Buchkritik -- Andrew Miller -- Friedhof der Unschuldigen

Umschlagfoto, Friedhof der Unschuldigen , InKulturA Frankreich im Jahr 1785. Die kommende Revolution wirft bereits ihre Schatten voraus. Die Not der Bevölkerung, die Armut auch der bürgerlichen Kreise verunsichern die Pariser Gesellschaft. Das alte Regime ist vordergründig noch am Wirken, das neue, von dem noch niemand weiß, wie es aussehen wird, kündigt sich jedoch bereits an.

Der junge Ingenieur Jean-Baptiste Baratte erhält von einem Minister aus dem Kabinett Königs Louis XVI. dem Auftrag, einen Friedhof zu beseitigen. Dieser "Friedhof der Unschuldigen" belastet das Viertel mit seinen Ausdünstungen und wird somit zu einem gesundheitlichen Problem. Baratte macht sich daran, diesen Auftrag zu erfüllen.

Trotz großer Selbstzweifel entwirft er einen Plan, der vom Beauftragten des Ministers positiv bewertet wird und die Arbeit beginnt. Doch der Ingenieur hat nicht mit dem passiven Widerstand der Bewohner des Viertels gerechnet, für die der Friedhof längst zu einem wesentlichen Bestandteil ihres Lebens geworden ist.

Andrew Miller hat mit "Friedhof der Unschuldigen" einen historischen Roman veröffentlicht, der die vorrevolutionäre Zeit Frankreichs genau seziert. Gelähmt vom gesellschaftlichen und politischen Stillstand, halten die Einwohner an Bewährten fest, auch wenn es, Miller beschreibt es mit drastischen Worten, ihr Lebensumfeld in eine stinkende und kontaminierende Wolke aus Verwesung und Krankheit verwandelt, die ihren Weg sogar in die Nahrungsmittel findet. Das alte, bereits abgestorbene, ist anscheinend immer noch besser, als ein ungewisses Neues.

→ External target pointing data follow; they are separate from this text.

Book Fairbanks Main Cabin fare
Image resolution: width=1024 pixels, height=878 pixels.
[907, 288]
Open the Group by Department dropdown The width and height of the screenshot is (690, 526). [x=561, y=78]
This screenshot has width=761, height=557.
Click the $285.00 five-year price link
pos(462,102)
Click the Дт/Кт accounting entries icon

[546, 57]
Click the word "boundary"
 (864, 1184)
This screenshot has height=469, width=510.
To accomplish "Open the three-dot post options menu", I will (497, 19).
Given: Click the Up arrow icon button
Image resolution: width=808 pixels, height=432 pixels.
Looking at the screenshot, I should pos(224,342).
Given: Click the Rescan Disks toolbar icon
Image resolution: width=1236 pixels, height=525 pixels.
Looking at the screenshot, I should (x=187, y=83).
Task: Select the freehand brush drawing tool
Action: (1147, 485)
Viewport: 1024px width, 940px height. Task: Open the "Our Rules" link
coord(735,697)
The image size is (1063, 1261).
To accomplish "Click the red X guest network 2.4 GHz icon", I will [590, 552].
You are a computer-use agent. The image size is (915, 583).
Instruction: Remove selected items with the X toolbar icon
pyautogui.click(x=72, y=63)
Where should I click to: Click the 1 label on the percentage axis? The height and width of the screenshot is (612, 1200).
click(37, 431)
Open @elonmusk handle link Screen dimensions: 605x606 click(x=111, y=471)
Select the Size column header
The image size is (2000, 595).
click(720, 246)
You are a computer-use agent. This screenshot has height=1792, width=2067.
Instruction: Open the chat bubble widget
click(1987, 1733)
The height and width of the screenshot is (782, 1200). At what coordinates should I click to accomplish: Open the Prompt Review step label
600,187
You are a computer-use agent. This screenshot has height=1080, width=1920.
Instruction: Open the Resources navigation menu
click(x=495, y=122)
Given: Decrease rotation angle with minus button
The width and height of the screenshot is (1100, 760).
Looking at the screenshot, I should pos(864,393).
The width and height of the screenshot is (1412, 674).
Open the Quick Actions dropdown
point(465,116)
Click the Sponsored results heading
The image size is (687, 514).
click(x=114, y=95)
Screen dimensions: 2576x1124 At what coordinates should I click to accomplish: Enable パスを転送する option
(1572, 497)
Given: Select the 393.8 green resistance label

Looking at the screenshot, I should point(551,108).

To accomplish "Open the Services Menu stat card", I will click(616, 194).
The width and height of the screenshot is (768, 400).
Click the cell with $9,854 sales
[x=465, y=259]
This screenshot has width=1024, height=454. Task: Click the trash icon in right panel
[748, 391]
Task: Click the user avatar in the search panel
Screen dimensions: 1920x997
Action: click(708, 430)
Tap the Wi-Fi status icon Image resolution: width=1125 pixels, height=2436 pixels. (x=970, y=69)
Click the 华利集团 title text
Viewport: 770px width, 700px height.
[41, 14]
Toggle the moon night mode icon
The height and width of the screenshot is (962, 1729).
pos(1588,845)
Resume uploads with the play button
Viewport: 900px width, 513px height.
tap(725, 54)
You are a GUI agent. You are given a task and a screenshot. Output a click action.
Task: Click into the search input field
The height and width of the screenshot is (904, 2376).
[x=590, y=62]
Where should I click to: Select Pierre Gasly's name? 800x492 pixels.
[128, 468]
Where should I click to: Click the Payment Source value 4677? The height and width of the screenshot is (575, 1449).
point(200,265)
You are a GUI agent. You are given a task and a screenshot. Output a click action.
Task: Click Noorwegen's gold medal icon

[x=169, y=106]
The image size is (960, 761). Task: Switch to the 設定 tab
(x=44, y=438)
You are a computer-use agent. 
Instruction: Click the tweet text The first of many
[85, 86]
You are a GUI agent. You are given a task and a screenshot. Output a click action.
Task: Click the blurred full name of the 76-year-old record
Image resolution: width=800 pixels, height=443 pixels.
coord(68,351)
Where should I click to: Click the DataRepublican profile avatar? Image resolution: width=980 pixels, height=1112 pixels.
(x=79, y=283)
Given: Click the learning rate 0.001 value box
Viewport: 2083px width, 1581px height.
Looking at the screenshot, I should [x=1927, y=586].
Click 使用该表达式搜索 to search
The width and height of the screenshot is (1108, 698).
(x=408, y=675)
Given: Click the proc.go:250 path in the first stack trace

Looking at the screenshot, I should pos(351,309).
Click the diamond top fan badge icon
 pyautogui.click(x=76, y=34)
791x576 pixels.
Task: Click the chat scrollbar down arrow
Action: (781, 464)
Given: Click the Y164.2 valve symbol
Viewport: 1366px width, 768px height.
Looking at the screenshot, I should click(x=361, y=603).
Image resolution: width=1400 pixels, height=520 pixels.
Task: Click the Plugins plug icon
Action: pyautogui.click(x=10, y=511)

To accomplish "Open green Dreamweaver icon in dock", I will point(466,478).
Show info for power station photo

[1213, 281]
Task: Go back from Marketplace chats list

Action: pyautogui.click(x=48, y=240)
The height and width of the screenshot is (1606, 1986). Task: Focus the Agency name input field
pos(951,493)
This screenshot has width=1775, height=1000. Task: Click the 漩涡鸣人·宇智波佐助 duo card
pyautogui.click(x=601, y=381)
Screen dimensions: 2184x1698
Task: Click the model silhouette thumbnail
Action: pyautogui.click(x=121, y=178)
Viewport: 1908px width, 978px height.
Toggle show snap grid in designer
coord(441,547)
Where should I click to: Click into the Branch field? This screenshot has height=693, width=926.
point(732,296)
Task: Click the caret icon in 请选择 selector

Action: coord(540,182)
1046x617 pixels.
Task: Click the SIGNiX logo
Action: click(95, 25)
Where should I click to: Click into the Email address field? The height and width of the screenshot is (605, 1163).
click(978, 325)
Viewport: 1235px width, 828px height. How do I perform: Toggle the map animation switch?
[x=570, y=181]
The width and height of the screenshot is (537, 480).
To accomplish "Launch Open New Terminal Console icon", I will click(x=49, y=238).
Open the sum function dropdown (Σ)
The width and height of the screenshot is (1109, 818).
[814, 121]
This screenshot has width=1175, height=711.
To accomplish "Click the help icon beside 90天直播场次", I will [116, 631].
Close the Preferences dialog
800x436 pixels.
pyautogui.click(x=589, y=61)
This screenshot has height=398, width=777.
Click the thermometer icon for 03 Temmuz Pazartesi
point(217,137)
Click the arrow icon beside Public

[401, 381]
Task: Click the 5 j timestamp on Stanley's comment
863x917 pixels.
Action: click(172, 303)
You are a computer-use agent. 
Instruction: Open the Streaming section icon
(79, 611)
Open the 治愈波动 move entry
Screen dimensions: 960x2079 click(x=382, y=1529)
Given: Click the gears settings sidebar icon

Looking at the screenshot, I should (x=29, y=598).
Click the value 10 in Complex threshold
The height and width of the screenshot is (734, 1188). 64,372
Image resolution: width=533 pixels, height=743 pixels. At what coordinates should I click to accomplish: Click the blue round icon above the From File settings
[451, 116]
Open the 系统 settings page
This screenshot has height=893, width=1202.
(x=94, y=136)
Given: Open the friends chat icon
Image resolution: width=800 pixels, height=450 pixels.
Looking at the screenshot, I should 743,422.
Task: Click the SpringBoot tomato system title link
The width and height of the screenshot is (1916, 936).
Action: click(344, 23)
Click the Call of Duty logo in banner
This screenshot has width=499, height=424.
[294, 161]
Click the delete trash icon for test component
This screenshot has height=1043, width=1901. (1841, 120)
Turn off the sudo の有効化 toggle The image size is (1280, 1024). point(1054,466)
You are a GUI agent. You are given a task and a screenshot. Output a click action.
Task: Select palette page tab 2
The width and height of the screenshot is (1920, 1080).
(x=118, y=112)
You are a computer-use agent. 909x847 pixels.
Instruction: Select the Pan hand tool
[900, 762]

Es geschehen merkwürdige Dinge und Baratte ist mehr als einmal dabei, dem Minister seine Kündigung zu schicken. Auch er, der die Welt verbessern wollende Ingenieur, gelangt durch die Macht des immer schon so gewesen an seine Grenzen und holt sich zur Unterstützung seines Auftrags einen Jugendfreund aus seinen Zeiten als Bergwerksingenieur. Doch auch auf diese Freundschaft wirkt sich der Beseitigung des Friedhofs negativ aus und es kommt zu einer menschlichen Katastrophe.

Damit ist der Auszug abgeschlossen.